In the United States, 22% of the phenolic compounds consumed from fruits come from apples, making them the largest source of phenols in the American diet. When compared to other fruits, apples ranked second in total concentration of phenolic compounds, and perhaps more importantly, had the highest portion of free phenols. Since free phenols are not bound to other compounds in the fruit, they may be more available for absorption into the bloodstream.
Apples' protective effects against free radical damage to cholesterol reach their peak at three hours following apple consumption and drop off after 24 hours, providing yet another good reason to eat a whole fresh apple a day.
In the most recent studies, investigators found that the combination of apple pectin and apple phenols lowered cholesterol and triglycerides to a much greater extent than either apple pectin or phenols alone. This again suggests a beneficial synergy between the many healthful compounds found in apples and supports eating the whole fruit instead of simply drinking apple juice, eating peel-free applesauce or taking fiber supplements.

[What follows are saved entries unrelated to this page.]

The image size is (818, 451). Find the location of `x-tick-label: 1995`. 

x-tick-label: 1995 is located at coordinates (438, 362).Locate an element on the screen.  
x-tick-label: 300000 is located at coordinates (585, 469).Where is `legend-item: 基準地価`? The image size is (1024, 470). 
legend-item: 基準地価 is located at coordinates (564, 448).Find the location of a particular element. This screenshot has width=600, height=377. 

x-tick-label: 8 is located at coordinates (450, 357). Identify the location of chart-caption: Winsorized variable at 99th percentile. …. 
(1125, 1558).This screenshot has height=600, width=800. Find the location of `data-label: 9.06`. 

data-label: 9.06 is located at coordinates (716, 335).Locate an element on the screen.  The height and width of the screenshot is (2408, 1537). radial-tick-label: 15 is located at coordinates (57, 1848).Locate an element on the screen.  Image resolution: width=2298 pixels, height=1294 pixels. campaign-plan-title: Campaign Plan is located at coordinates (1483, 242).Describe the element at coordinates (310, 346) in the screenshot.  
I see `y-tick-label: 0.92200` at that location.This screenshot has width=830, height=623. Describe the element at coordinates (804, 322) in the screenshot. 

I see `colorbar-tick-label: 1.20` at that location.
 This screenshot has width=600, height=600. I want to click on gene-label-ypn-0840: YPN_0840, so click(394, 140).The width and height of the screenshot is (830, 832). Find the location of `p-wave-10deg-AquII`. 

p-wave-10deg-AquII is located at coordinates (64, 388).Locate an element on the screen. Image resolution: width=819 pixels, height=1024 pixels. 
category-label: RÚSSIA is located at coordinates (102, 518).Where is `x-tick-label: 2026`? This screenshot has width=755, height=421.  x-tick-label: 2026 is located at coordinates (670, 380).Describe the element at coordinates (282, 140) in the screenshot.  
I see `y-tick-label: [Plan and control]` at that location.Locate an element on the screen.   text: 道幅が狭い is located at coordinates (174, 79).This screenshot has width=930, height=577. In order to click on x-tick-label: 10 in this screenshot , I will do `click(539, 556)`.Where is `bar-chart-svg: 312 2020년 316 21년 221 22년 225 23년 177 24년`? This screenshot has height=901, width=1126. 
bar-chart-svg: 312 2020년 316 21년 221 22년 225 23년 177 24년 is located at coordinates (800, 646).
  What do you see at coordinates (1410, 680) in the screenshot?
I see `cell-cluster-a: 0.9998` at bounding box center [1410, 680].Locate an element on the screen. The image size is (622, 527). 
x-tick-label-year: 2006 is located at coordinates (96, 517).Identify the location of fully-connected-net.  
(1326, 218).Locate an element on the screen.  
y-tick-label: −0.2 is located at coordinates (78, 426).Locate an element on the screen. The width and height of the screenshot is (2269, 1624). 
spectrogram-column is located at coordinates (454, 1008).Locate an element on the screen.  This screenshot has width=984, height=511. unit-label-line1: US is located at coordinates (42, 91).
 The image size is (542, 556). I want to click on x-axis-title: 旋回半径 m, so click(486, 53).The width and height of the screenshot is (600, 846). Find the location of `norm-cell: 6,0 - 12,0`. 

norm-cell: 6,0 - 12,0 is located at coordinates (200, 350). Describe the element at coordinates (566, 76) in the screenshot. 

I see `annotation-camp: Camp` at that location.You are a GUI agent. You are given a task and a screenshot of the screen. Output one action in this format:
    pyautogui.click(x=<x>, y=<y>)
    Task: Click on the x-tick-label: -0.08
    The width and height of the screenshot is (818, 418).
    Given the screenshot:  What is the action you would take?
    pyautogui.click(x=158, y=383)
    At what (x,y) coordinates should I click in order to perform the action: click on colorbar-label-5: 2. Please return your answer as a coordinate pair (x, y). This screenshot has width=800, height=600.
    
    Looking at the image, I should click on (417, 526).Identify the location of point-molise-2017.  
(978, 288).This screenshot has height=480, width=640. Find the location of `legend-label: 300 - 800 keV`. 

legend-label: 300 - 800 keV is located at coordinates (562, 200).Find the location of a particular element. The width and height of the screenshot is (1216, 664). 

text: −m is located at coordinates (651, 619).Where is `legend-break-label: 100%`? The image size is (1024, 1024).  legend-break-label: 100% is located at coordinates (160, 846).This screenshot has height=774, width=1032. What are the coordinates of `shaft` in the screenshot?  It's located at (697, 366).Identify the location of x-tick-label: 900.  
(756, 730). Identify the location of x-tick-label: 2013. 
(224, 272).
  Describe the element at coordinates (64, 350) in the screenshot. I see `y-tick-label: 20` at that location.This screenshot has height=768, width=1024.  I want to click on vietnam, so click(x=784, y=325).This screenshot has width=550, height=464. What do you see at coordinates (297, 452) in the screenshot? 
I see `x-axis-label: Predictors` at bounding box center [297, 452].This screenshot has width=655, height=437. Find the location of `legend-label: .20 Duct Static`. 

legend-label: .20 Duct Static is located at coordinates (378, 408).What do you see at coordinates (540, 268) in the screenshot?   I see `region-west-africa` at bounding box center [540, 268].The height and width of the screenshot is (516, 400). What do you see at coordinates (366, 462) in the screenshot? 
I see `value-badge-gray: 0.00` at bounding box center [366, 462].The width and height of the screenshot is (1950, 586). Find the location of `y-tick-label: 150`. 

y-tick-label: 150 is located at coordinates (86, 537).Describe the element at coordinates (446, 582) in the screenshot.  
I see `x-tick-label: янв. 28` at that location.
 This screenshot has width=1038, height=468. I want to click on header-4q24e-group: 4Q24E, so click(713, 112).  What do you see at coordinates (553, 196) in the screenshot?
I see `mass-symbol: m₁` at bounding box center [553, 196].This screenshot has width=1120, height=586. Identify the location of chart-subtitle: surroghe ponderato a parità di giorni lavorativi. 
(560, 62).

A new study suggests that eating and drinking apples and apple juice, in conjunction with a balanced diet, can protect the brain from the effects of oxidative stress. Although more research is needed, these brain health findings are encouraging for all individuals who are interested in staying mentally sharp as they age.
In addition to their beneficial effects against chronic diseases including cancer, cardiovascular disease, asthma and diabetes, apples may also help combat cholera. Recently, crude extracts from immature apples were found to inhibit cholera toxin in a dose dependent manner by up to 98%.
And if you want to reduce your risk of calcium oxalate kidney stones, drink apple juice. A study published in the August 2003 issue of the British Journal of Nutrition found that when women drank ½ to 1 liter of apple, grapefruit or orange juice daily, their urinary pH value and citric acid excretion increased, significantly dropping their risk of forming calcium oxalate stones.
It also now appears that the phenols in the skin of certain cultivars of apples may also provide a hefty dose of UV-B protection.
Apple phytochemical content is not greatly affected by storage. After 100 days, the amount of phenolic compounds in the skin begins to decrease slightly, but even after 200 hundred days in cold storage, the total amount of these compounds remains close to the level at the time of harvest.
However, processing apples into juice greatly lowers their phytochemical content. Apple juice obtained from Jonagold apples by pulping and straight pressing had only 10% of the antioxidant activity of fresh apples, while juice obtained after pulp enzyming had only 3% of fresh apples' antioxidant activity. The take home message: store apples in the refrigerator and enjoy a sweet, crunchy, whole apple at least 2-3 times each week.